ECS集群有2个节点,服务分布在它们之间,Traefik在两个节点上运行。当服务更新时,Traefik日志显示它已经相应地更新了配置:

Configuration received from provider ecs:

"backend-service-reporting-public-api-development-python": {
    "servers": {
        "server-service-reporting-public-api-development-python-4405ef23c5c6": {
            "url": "http://172.30.3.147:57138",
            "weight": 1
        }
    },
    "loadBalancer": {
        "method": "wrr"
    }
},

...

"frontend-service-reporting-public-api-development-python": {
    "entryPoints": [
        "http"
    ],
    "backend": "backend-service-reporting-public-api-development-python",
    "routes": {
        "route-frontend-service-reporting-public-api-development-python": {
            "rule": "Headers: CS-Forwarded-Host,report-api.dev.some-domain.com"
        }
    },
    "passHostHeader": true,
    "priority": 6,
    "basicAuth": []
},

我们通过跳转到ECS实例并执行curl http://172.30.3.147:57138/swagger/doc来验证了这一点,这个操作正常工作。

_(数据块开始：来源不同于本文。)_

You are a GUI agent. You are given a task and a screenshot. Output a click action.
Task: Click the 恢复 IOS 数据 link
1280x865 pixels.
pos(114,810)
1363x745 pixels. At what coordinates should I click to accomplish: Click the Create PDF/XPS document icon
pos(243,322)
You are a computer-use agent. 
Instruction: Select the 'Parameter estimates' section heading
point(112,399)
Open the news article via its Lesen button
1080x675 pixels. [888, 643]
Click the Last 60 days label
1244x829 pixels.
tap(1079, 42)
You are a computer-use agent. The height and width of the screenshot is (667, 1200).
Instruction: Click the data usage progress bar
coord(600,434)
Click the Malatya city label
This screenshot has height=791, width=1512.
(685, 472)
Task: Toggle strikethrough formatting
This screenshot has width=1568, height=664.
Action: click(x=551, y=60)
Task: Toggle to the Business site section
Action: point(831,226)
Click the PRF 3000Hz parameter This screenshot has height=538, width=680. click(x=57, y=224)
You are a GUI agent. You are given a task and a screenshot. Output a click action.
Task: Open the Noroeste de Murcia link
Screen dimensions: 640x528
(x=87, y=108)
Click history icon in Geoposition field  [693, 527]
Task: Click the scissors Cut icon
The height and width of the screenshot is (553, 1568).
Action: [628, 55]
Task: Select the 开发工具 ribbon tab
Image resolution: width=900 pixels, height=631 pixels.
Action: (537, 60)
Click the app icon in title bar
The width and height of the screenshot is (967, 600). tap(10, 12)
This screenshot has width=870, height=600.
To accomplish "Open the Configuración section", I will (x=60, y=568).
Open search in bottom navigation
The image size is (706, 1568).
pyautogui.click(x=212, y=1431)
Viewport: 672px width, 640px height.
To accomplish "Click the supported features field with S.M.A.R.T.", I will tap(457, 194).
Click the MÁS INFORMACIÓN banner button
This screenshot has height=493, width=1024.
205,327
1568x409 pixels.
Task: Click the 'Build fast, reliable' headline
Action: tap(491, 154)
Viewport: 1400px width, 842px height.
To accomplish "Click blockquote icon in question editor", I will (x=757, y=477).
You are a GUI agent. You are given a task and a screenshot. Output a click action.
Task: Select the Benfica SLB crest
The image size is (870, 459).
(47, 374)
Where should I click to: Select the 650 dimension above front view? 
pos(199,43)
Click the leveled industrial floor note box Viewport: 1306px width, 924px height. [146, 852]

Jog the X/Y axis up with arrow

然而,当从外部访问端点时,我们总是收到404错误。以下Traefik日志显示它将请求转发到错误的主机IP/端口,可能是过时的:

vulcand/oxy/forward: completed ServeHttp on request" Request="
{
    "Method": "GET",
    "URL": {
        "Scheme": "http",
        "Opaque": "",
        "User": null,
        "Host": "172.30.3.147:49181",
        "Path": "",
        "RawPath": "",
        "ForceQuery": false,
        "RawQuery": "",
        "Fragment": ""
    },
    "Proto": "HTTP/1.0",
    "ProtoMajor": 1,
    "ProtoMinor": 0,
    "Header": {
        ...
        "Cs-Forwarded-Host": [
            "report-api.dev.some-domain.com"
        ],
        ...
    }
}"

所以,它不是将流量转发到最新的backend-service-reporting-public-api-development-python的URL 172.30.3.147:57138,而是将请求转发到172.30.3.147:49181。请注意IP地址相同但端口号不同。这显然会导致404错误。但为什么Traefik不将请求转发到正确的URL?如果我理解正确的话,我找不到强制Traefik更新其配置的方法。我在这里漏掉了什么?

Traefik版本是v1.6.6。我知道这个版本已经很古老了。这在我们的计划中,希望很快升级。

请帮忙。提前感谢。

英文:

I've come across a snag and hope some experts from here can help out.

We are trying to deploy a new service but Traefik is returning 404. And the root cause seems to be it is holding onto a staled host IP for the service. Might be something silly got missed out...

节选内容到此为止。